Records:
>> START

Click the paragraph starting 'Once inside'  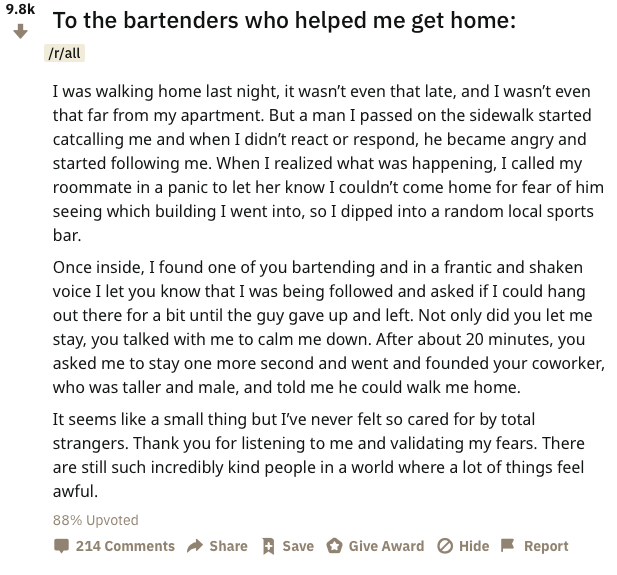coord(329,327)
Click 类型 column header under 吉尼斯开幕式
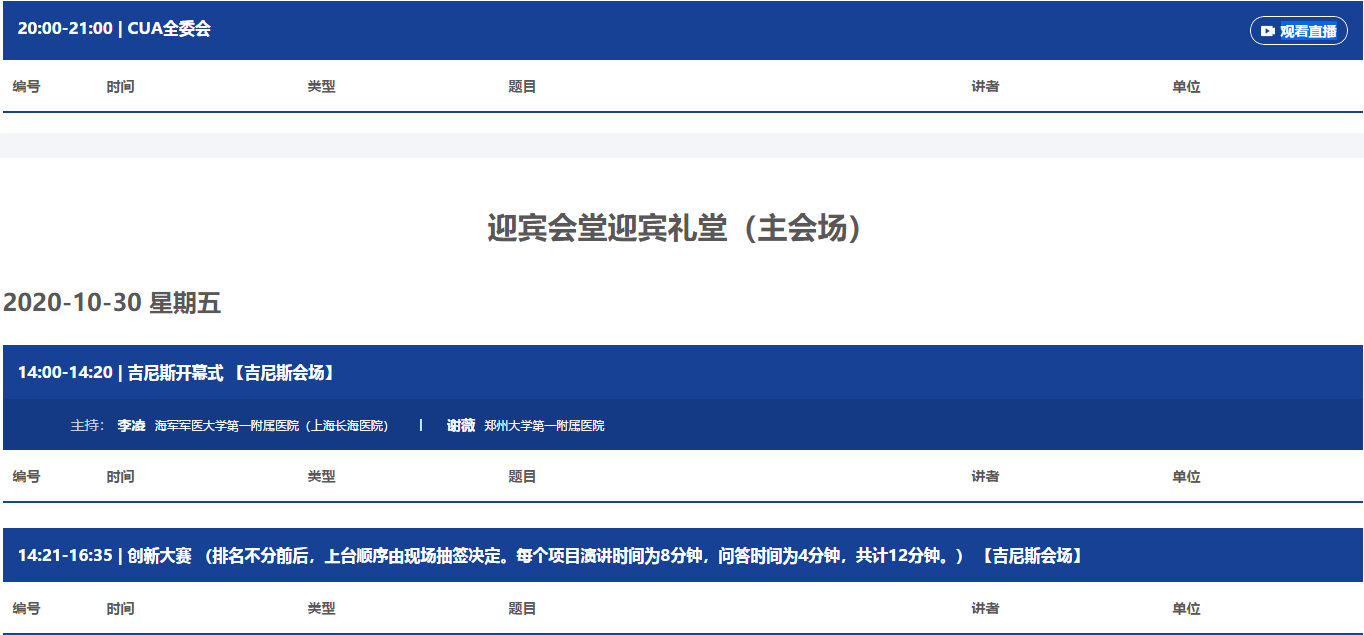The height and width of the screenshot is (635, 1364). click(321, 477)
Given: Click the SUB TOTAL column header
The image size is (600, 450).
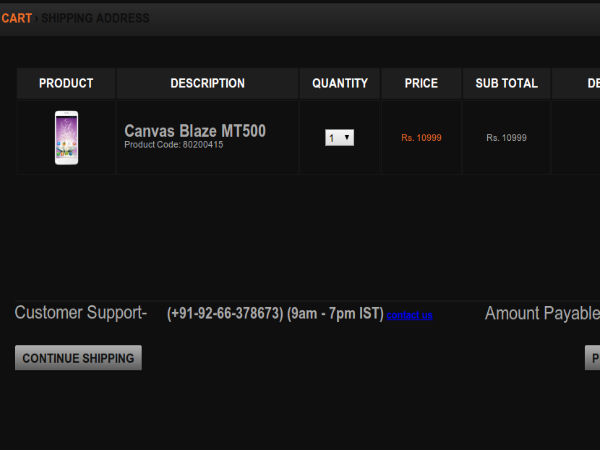Looking at the screenshot, I should coord(506,84).
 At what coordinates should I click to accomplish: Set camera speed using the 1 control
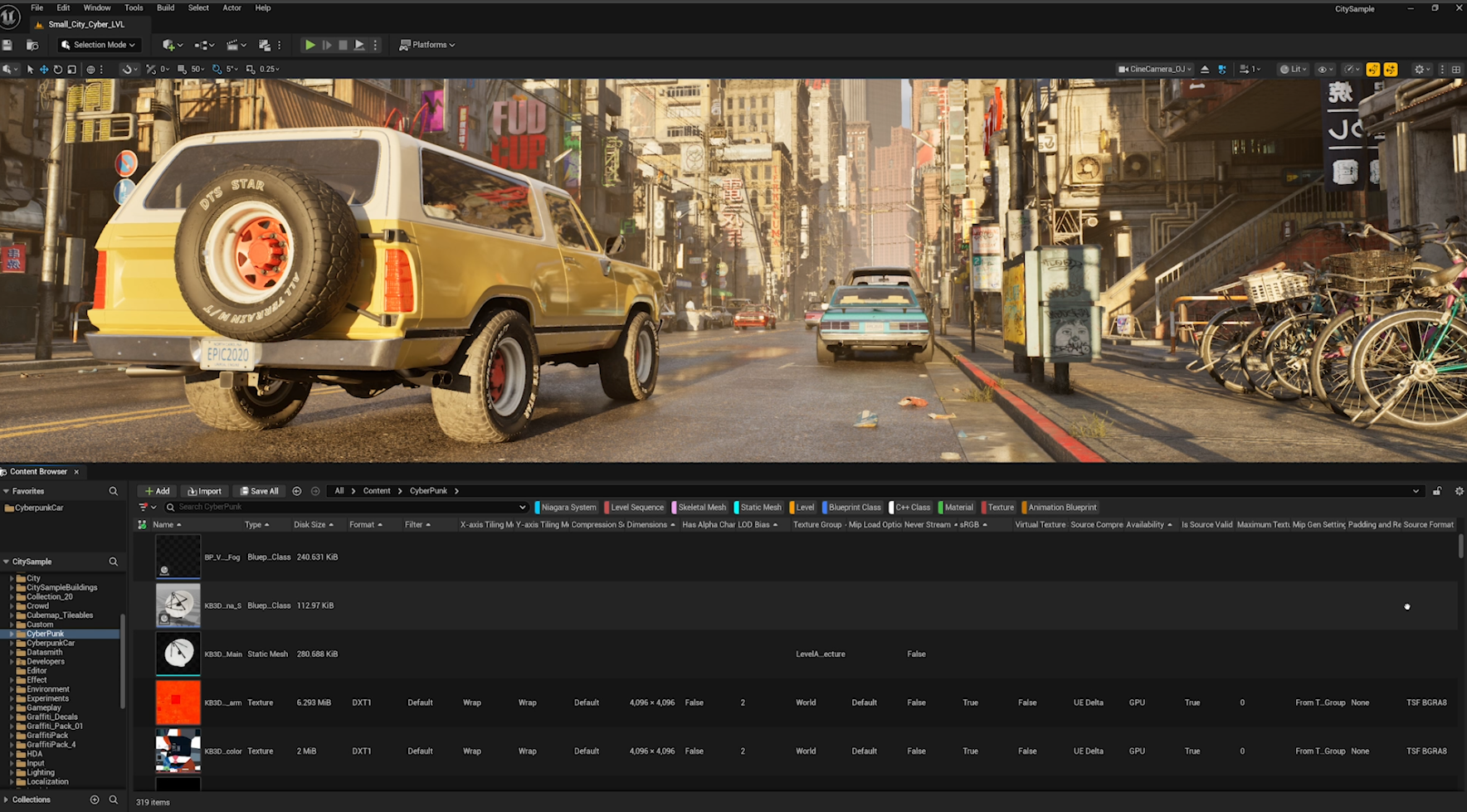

>> END

● **Aim**
Turn the rows from the line containing "Given: Click the SUB TOTAL column header" through the end of the rows, both included, into a numbered list, skipping blank lines and leaving out the pictures.

● **Output for this exercise**
1. Given: Click the SUB TOTAL column header
2. The image size is (600, 450).
3. Looking at the screenshot, I should coord(506,84).
4.  At what coordinates should I click to accomplish: Set camera speed using the 1 control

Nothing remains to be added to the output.